Major General Karl L E Engelbrektson, currently Head of Training and Education for the Swedish Armed Forces and about to become leader of the Swedish Army, said, “The military is not really modern when it comes to education – a person standing in the front of the room talking to youngsters. We don’t have time to do training the traditional way.” He said Sweden’s forces will be shifting their focus to more on-the-job training.
“We need to improve the speed at which we learn,” added Frank C. DiGiovanni, SES, Director, Force Readiness and Training, Office of the Assistant Secretary of Defense (Readiness) in the US. “The didactic classroom model of little robots learning at the same pace is an outdated model and not relevant for the types of things the military needs to be doing.”
DiGiovanni noted that in Ash Carter’s first speech in office, the US Defense Secretary predicted that almost every menial job will be automated in the future; the next-generation infantry soldier may be a robot. Conversely, every human worker will be a “knowledge worker.”
With fewer equipment assets and skilled personnel, North Atlantic Treaty Organisation (NATO) nations need greater collaboration to deliver on their collective purpose, said Les Gregory, Product and Training Services Director, BAE Systems.
“We have to get over our behavioural barriers and create “collective machines” to bring resources to bear.”
The shortage of cyber expertise in the military is “a supply and demand issue,” stated DiGiovanni. “People often say we can’t compete with the private sector” in terms of salaries and benefits attractive to the limited number of cyber-skilled people. Instead, the Pentagon official suggested, “Let’s work on the supply. The military has the ability to train lots of people very quickly. We could fix the issue in a couple of years.”
In the UK, RADM Potts is the point person for the possible establishment of a National Security Academy which would include non-military government personnel. But he said it’s a slow process; whereas the military is used to near-constant training, other sectors view training as occupying no more than 4-5 days a year.
Engelbrektson emphasised the need to better analyse the results of the many large-force live exercises which militaries stage each year. “The generals put a finger in the air and say it was a good exercise. But we need to be able to link activities in the exercise and the result. It’s not that we lack the capacity to do so; we just haven’t reached maturity.”
He explained that for a small nation such as Sweden, the collective training exercises with other nations are important.

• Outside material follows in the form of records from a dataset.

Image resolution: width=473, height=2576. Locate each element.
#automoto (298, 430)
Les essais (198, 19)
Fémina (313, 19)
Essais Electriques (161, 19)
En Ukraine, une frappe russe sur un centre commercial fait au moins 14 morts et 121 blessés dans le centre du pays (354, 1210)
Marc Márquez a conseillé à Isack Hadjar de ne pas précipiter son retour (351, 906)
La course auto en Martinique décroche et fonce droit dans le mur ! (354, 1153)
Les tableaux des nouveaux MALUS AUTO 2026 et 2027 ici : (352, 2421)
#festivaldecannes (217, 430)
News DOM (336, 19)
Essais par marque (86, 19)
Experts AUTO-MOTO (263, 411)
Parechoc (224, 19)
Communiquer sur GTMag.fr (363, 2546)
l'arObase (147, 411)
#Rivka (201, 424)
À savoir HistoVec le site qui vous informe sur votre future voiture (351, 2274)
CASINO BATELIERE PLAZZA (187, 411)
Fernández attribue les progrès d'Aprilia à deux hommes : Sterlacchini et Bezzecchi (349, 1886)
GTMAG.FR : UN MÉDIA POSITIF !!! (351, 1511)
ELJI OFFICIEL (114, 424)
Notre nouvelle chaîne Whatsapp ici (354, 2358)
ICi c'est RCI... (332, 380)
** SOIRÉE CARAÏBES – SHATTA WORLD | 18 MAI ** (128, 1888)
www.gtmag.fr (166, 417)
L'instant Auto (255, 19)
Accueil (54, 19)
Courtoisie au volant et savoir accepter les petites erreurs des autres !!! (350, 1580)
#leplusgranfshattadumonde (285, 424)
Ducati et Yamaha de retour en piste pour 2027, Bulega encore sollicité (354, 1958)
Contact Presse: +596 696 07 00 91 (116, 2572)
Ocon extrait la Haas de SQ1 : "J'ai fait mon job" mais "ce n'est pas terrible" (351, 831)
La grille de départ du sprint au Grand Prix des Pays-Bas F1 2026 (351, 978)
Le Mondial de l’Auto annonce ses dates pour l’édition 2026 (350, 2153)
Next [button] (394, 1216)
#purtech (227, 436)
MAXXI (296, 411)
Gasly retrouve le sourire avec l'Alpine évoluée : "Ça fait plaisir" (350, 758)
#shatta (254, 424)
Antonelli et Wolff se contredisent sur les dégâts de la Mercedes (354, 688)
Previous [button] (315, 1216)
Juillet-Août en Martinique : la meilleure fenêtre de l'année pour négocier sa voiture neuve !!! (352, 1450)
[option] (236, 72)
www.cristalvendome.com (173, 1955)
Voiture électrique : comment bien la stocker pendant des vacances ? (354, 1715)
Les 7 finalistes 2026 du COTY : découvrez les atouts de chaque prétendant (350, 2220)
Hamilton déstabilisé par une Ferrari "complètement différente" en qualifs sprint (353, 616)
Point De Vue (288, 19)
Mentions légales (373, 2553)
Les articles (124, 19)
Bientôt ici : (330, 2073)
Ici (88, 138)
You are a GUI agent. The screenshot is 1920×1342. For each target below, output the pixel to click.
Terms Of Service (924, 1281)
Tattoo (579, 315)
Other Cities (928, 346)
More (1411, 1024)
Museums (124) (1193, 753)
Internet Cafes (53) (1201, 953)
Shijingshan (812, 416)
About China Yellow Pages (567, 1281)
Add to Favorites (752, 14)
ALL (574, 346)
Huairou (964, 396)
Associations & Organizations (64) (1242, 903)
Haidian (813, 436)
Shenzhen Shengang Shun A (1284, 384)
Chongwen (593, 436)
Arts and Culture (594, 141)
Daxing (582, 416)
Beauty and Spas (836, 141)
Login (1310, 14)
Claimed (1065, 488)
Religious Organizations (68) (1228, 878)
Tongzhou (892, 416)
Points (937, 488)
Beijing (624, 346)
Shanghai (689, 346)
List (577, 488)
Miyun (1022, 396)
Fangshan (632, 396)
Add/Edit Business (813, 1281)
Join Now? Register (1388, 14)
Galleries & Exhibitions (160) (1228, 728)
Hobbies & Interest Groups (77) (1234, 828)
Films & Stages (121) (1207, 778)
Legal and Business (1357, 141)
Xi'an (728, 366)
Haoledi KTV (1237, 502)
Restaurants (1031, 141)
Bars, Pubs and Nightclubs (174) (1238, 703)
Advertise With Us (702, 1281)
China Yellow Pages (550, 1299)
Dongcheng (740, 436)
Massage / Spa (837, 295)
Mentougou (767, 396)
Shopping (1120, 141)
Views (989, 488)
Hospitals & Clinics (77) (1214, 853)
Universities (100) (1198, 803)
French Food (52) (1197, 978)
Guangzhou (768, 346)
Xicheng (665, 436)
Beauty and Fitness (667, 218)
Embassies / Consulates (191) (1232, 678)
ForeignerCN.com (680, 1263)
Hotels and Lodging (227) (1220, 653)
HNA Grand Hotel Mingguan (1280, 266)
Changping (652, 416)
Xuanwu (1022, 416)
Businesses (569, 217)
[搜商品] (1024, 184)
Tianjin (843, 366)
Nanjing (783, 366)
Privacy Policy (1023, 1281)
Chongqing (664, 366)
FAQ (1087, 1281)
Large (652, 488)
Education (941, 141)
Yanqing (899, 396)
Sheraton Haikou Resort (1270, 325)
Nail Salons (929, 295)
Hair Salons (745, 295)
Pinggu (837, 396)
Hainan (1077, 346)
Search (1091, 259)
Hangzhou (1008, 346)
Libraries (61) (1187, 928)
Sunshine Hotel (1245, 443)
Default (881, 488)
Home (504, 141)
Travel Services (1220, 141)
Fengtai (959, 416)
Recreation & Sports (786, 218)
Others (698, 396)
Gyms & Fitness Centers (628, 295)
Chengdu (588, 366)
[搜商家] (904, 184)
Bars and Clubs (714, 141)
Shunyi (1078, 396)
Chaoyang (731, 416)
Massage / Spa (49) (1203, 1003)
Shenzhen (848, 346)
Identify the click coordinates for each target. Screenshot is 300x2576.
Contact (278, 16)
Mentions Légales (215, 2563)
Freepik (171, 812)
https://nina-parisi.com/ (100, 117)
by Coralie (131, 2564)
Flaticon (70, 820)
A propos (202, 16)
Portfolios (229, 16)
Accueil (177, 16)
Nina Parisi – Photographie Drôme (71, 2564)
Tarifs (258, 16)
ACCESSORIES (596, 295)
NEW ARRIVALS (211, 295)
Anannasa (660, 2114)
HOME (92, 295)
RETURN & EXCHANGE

In addition to live exercises, he said, “We need to have the simulators talking to each other.”
Swedish forces will be shifting to three tiers of personnel: a base voluntary force, “some sort of enforcement from the government like conscription,” and arrangements encouraging the private sector to allow citizen-soldiers to serve in reserve ranks.
Engelbrektson is keenly aware of the geopolitics in the Nordic region, acknowledging that the numerous live exercises conducted in and around the Baltic Sea “send political signals.” He quickly added, “How the signals are interpreted by others is up to them.” The Major General said the Baltic Sea is Russia’s access to the Atlantic Ocean for the flow of goods. However, melting ice in the Arctic is opening up potential new trade routes and creating a changing dynamic. “We have to respond to the current new security order that has been created … and hope that it is a blip in European history.”